You can read about it HERE

You might even try to hook up with the author of that thread (mons02035) who sounded like they may be looking to move up and out of their 2007 21rs









Good luck in your endeavor!


----------



## Bookin' It (Feb 10, 2008)

We're in the southeastern part of the country and not headed anytime soon to Illinois. We'll be pulling this (unless my husband finally buys the truck of his dreams) with a Ford F150 5.4 liter engine. Some flat lands, some mountainous terrain. Seems a little expensive to us, too, but it IS in great shape, and it has probably $1,000 + extras that we'd have to purchase. We'll be interested to read more from all of you. This appears to be a great forum. Have seen Marci's ads, but "new" is too expensive, no matter the discount. The LE's don't appeal to us because they're missing features that made us like the 21RS. Great suggestions, though, and we do so appreciate them all.


----------



## egregg57 (Feb 13, 2006)

Hey there! Welcome!

There are deals out there on newer models. The slower economy is going to help bring prices down too I beleive. Maybe a unit in good condition, but make sure you are looking around. Many dealers are willing to work with you to make something move on thier lot. Use a PDI check list if you have your heart set on this one. It'll help you understand the actual condition. Good luck, take your time!

Eric


----------



## Bookin' It (Feb 10, 2008)

egregg57 said:


> Hey there! Welcome!
> 
> There are deals out there on newer models. The slower economy is going to help bring prices down too I beleive. Maybe a unit in good condition, but make sure you are looking around. Many dealers are willing to work with you to make something move on thier lot. Use a PDI check list if you have your heart set on this one. It'll help you understand the actual condition. Good luck, take your time!
> 
> Eric


"I must go down to the sea again . . ."
_What_ kind of a check list? What does PDI represent?


----------



## Lady Di (Oct 28, 2005)

See if they have any wiggle room on the price.

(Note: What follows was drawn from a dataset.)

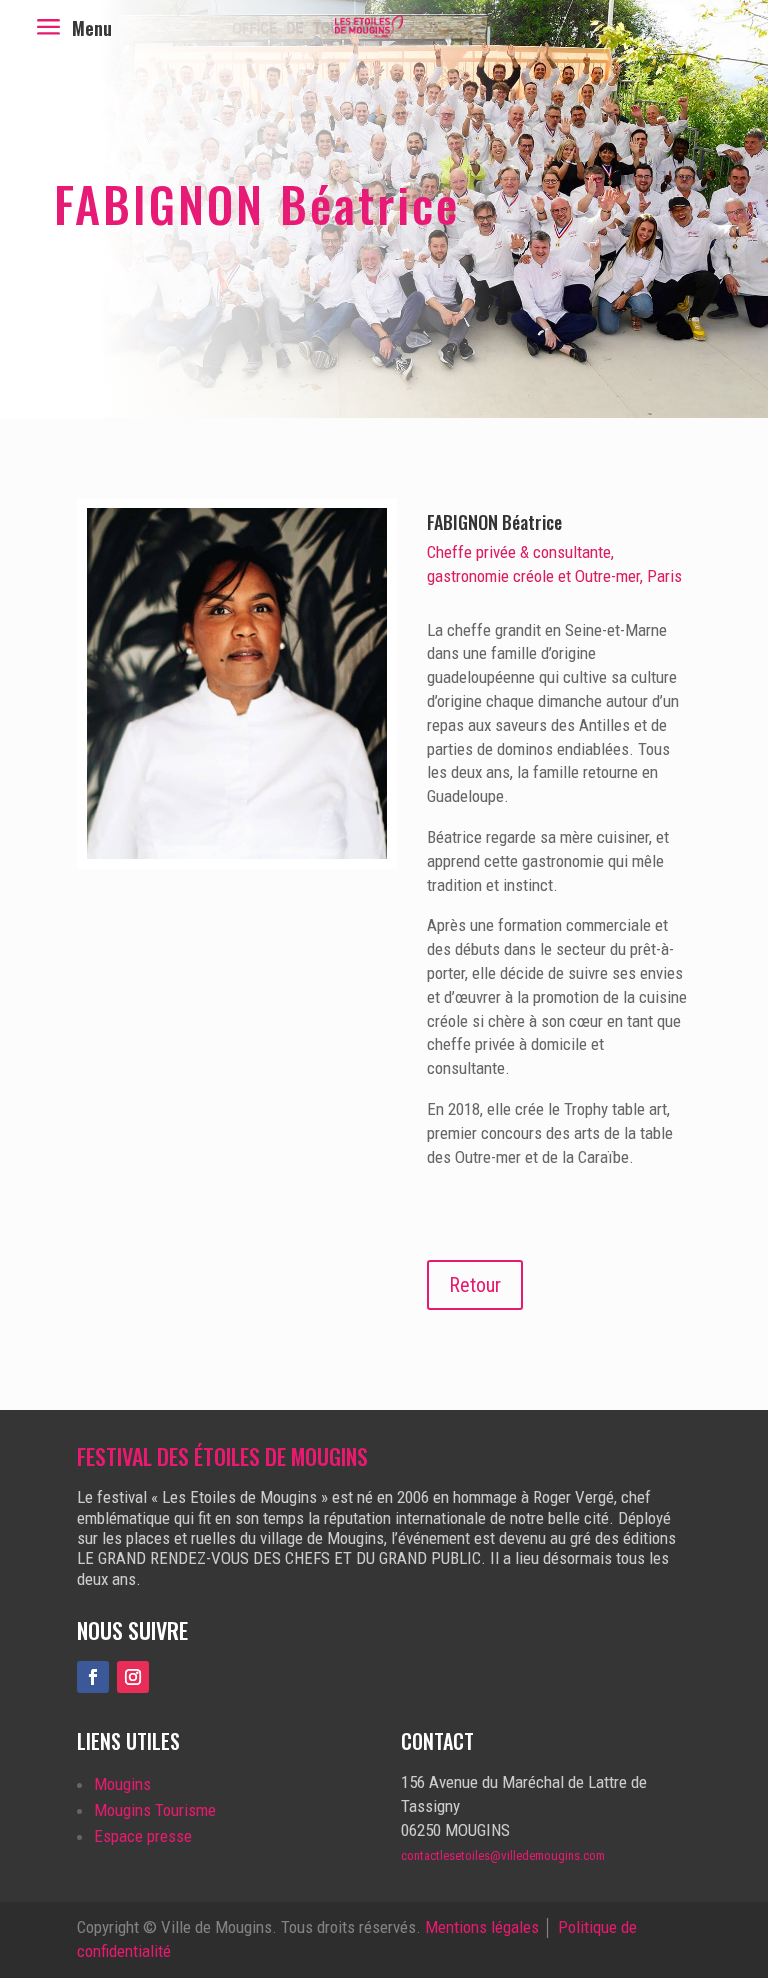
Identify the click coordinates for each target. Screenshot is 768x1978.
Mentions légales (482, 1927)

If not, and you really like it and it is what you want, then I guess it all depends on whether YOU think it is worth it. The hitch adds a little value, and some mods also add value.

Is it worth it to you?


----------



## mike (Dec 17, 2006)

There are a couple of pdi checklists out on the web and if u do a search here u can find them. The pdi stands for predelivery checklist. It covers alot of stuff and it helps you to find any potential problems. Plus it will make u more familar with your unit. Also when it comes to doing the pdi ask if a outbacker lives near u, they may be willing to go with u and walk u through it. I am new and learning alot. One of the best things about this site is that outbacker love to help each other and have a great time doing it. Good luck


----------



## skippershe (May 22, 2006)

Here's the link to the PDI Checklist


----------



## Ghosty (Jan 17, 2005)

I know folks trade up all the time -- but I would be interested on why it had two owners in four years -- did they find something that worried them or just traded up???


----------



## Bookin' It (Feb 10, 2008)

Ghosty said:


> I know folks trade up all the time -- but I would be interested on why it had two owners in four years -- did they find something that worried them or just traded up???


Good point. Have wondered the same thing after leaving owner number two, whose reasons we know. Will email them to ask about owner one and her reason for selling.


----------



## Ghosty (Jan 17, 2005)

Whatever you decide to do -- i would bring along someone that knows RVs top to bottom to check it out -- i would turn on every system, test every plug, and being paranoid -- i would also ask for a test tow to make sure that the frame tracks true and that one of the reasons they are getting rid of it wasn't that it towed funny... of course you can look at the tires and get that answer almost right away...


----------



## Piecemaker (Nov 15, 2007)

Outbacknewbie

I would surely wonder why this trailer is headed for the 3rd owner in such a short period of time.

I would suggest to do some shopping or price comparison on a site like www.rvtrader.com or www.rv.net before you decide. 
e-bay also has some listed for price comparison. $11,000 to me sounds like a lot for a '03

You could also watch this site.

We found our dealer through a computer search.

Also "A Big Welcome" to the site.


----------



## outbackmac (Feb 1, 2005)

holman rv new 

check these prices they will email u the sale price


----------



## daves700 (Jun 12, 2006)

I am in VA and I have a 21rs that I am thinking of selling, it is a 06 and in perfect shape .... PM me if your interested.


----------



## pascodave (Feb 11, 2008)

We just purchased our first outback yesterday. 2008 21 RS for $16000. Preshow special, but by all accounts seemed like the deal of the day. We can't wait to use it. If you're # is good, we got a great deal!

Dave


----------